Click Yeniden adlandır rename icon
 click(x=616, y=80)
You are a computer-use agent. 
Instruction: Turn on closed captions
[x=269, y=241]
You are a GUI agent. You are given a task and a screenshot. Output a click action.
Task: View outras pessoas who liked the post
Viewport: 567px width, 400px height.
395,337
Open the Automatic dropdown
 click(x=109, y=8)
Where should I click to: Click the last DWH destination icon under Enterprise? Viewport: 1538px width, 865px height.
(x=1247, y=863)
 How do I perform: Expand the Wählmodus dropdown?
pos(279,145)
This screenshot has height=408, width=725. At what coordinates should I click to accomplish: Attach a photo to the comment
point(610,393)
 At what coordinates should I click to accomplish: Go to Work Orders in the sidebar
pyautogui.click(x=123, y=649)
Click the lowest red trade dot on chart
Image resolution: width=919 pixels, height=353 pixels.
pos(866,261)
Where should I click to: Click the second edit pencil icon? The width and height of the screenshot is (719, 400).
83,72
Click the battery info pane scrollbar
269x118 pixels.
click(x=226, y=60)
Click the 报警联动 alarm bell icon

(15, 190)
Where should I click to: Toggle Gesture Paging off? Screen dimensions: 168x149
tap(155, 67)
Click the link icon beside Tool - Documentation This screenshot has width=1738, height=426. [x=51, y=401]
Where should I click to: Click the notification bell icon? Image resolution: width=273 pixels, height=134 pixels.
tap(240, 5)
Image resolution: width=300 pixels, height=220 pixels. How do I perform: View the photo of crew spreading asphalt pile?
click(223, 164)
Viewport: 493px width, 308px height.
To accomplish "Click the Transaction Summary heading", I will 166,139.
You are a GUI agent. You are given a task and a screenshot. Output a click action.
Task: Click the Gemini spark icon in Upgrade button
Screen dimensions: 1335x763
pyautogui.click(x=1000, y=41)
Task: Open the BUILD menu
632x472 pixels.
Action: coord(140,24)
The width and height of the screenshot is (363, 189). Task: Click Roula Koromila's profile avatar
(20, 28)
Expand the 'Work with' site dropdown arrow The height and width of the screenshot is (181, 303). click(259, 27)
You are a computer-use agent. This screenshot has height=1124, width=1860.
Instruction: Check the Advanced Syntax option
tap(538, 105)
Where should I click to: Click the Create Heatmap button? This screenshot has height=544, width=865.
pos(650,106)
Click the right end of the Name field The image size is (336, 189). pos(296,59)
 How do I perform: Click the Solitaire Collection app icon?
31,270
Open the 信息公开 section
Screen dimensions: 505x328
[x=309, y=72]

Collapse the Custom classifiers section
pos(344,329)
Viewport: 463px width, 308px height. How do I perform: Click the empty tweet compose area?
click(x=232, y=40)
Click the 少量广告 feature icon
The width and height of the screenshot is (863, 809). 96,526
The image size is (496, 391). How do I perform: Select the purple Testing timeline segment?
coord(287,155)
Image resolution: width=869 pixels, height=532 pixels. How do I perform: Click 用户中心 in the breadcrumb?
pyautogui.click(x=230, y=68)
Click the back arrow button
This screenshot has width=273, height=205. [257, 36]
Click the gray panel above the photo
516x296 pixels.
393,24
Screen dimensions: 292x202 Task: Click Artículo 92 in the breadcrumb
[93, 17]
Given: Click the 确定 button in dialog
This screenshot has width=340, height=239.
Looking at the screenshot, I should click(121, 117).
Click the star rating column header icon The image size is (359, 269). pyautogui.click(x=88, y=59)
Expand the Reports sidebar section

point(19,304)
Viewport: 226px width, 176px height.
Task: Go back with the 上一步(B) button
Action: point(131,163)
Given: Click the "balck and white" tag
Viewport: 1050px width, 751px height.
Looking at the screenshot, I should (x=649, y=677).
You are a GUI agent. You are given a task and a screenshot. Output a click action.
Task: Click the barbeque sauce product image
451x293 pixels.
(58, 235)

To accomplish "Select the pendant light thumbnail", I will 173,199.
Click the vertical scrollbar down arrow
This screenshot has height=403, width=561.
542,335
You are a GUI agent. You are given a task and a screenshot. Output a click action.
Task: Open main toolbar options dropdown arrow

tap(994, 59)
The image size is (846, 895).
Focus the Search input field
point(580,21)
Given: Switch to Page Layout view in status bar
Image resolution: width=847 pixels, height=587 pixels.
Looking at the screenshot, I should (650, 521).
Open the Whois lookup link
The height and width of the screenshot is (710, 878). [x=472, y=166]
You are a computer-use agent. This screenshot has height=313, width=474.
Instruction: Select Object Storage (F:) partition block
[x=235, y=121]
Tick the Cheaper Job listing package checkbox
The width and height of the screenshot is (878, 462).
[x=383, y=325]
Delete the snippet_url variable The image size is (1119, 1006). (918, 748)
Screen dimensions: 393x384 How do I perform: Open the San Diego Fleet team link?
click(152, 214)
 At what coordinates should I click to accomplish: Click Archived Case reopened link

Task to complete: Switch "bell" to "envelope" and give the lines of the items again, starting at the line that has "Where should I click to: Click the notification" and stopping after the line that has "click(223, 164)", with everything else unchanged.

Correct output:
Where should I click to: Click the notification envelope icon? Image resolution: width=273 pixels, height=134 pixels.
tap(240, 5)
Image resolution: width=300 pixels, height=220 pixels. How do I perform: View the photo of crew spreading asphalt pile?
click(223, 164)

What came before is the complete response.